Wolfgang Tillmans Invites Viewers to “Look Without Fear” in Museum of Modern Art
by Meryl Phair
In “Wolfgang Tillmans: To look without fear,” the Museum of Modern Art’s (MoMA) walls are adorned with a photographic constellation of framed images, magazine pages, video projections, and unframed prints. The scale of the images varies, making each wall a textured visual experience. Through this style, the exhibit democratizes visual presentation and allows viewers to “enter my work through their own eyes, and their own lives,” Tillmans has said.
The German photographer has been breaking boundaries in photography since his first 1993 exhibition at Galerie Buchholz in Cologne, Berlin where he first exhibited his experimental style of displaying his work. His photography has been defined by acute observation of his surroundings as well as an investigation of what it means to observe the world through a photographic lens. “I see my installations as a reflection of the way I see, the way I perceive or want to perceive my environment,” Tillmans has said. “They’re also always a world that I want to live in.”

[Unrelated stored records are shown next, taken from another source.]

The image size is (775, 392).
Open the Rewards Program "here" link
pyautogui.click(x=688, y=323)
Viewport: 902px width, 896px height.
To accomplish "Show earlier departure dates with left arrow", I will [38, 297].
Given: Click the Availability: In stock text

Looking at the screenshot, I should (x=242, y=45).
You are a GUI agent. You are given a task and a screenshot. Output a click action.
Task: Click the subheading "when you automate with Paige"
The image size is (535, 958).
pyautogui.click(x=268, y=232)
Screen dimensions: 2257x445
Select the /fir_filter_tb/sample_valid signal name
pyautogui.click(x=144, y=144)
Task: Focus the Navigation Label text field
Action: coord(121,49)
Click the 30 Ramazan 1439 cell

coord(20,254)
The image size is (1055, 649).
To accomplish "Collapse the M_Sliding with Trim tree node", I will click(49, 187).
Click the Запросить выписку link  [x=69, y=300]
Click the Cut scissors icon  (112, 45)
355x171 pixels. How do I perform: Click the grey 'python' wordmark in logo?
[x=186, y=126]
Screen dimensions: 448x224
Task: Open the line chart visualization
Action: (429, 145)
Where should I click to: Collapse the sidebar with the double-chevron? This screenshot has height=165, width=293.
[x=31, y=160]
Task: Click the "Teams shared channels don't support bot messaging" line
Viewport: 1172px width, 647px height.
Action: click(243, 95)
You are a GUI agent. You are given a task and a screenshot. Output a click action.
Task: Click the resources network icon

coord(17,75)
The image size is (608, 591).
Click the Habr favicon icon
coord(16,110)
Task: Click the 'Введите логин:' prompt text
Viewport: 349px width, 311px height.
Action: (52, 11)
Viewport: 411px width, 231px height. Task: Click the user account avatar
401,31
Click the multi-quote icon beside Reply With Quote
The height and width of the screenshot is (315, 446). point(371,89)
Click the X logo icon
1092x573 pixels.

The exhibit compiles work from Tillmans' career spanning three decades, showcasing the artists’ documentation of social movements, portraits, nightlife, abstract images, and more. Tillmans’ strong connection to music feeds into his work with the interplay of the wide-ranging collection giving an impression of movement and sound. Photographs of numerous musicians and DJs such as Damon Albarn, Smokin’ Jo (Joanne Joseph), and Frank Ocean are present in the collection.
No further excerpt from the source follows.